Tips for yoga pose – HEADSTAND

Just because it’s easy, doesn’t always make it right.

When coming into headstand, it may be easier, tempting even to jump, spring or kick up, just so you can achieve the pose. You can put yourself into the pose this way and can gain enough balance in the air to hold it for a while, but you are missing vital steps along the way that are going to help you find more ease and comfort in the pose.
And that’s the point – to find more ease, comfort and space in your practice, and ultimately your life, not to just perform a series of fancy poses.
Jumping up before your shoulders, upper back and core muscles are strong enough puts unnecessary strain and tension on the neck and spine and increases risk of injury.

Strength, along with the flexibility needed comes from practice, patience and listening to and honouring your body.

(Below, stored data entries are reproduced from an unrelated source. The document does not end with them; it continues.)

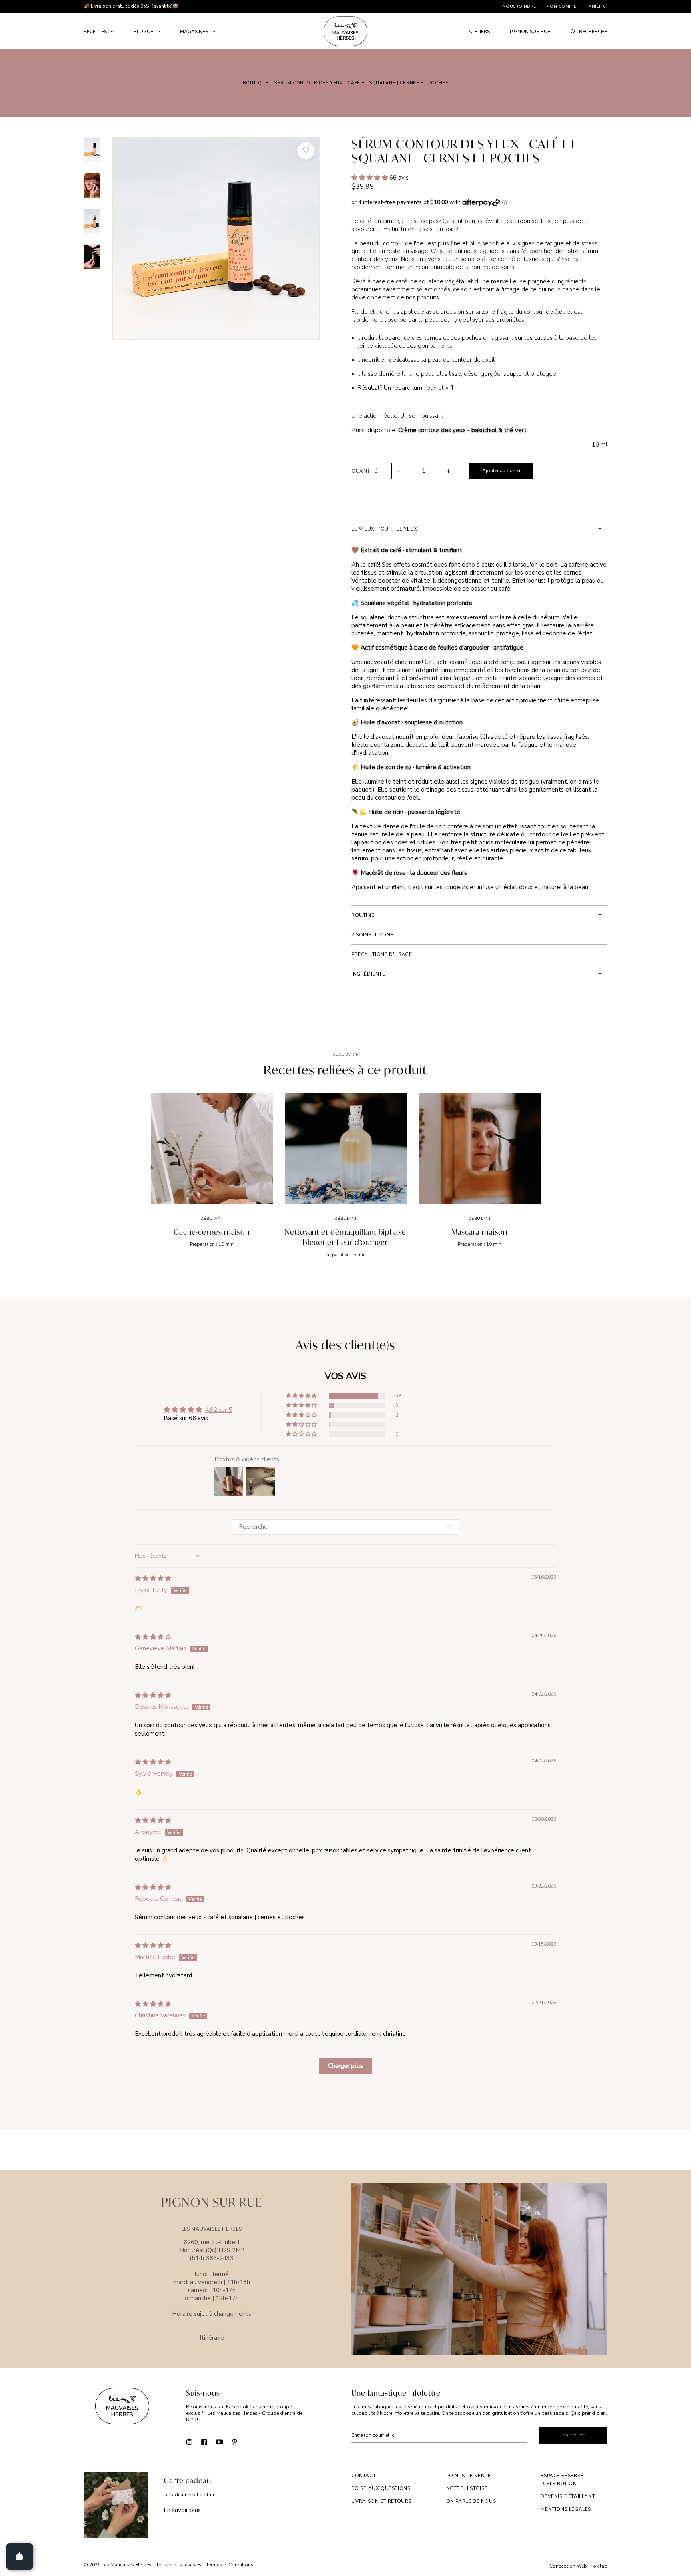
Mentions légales (566, 2509)
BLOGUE (143, 31)
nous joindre (519, 6)
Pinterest (235, 2441)
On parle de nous (471, 2501)
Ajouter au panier (501, 470)
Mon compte (561, 6)
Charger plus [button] (345, 2065)
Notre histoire (467, 2488)
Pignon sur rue (530, 31)
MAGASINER (194, 31)
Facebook (204, 2441)
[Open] (19, 2556)
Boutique (255, 83)
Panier (597, 6)
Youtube (219, 2441)
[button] (370, 178)
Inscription (573, 2435)
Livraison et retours (381, 2501)
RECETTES (95, 31)
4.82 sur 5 (218, 1410)
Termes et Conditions (230, 2565)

Take the time, build your foundation of strength find your balance and focus your mind on how it feels rather than achieving.
Practice from a place of awareness and respect for your body, knowing that with a calm, uncompetitive and non judgemental mind you will progress safely, when your body is ready, into headstand.

Enjoy the process of learning, it’s no competition, there is no rush. Take the time to build your strength, balance, focus and control. The pose, or any variation of it, will be a lot more rewarding and beneficial when you enter it with control of your body and calmness in your mind.
Take the time to check in with yourself on any given headstand day and make sure you are coming from a place of true awareness, and listening to your body, rather than acting from the ego.

Helpful info –
Take each point step by step, as you build strength and balance. Be positive about where you are in your practice. Be patient and take it one day at a time.

-Elbows shoulder width apart will help your balance, give you more strength and protect your shoulders.
-Place your head down between the hairline and crown to protect the spine.
-Walk feet in until hips are over, or close to over the shoulders.
-Lift head to feel activation through shoulders, upper back and core, and then lower gently, keeping the activation so as not to collapse into the neck putting it at risk of injury.
-press down from elbows to pinkies, at the same time lifting the shoulders to create space in the neck.
-Engage core and use those muscles to lift your legs rather than momentum from kicking.
-press upwards with your feet and use inner thighs to draw legs together.
-steady gaze towards back of mat
-stay as long as feels good for you. This will be different ever day. Be present in your practice and move from a place of respect and awareness for your body. Come down whenever you need to.

-aim to come down with just as much control, balance and focus as you enter the pose.

If there is ever any pain at all in your neck, head or behind the eyes, come out of the pose immediately. Pain is never ok.

Headstand is a great pose, but there are many many great poses. Remember to take care of yourself first and that the point of yoga is not about achieving a certain pose.

It’s about connection, listening, compassion, mindfulness, awareness, love.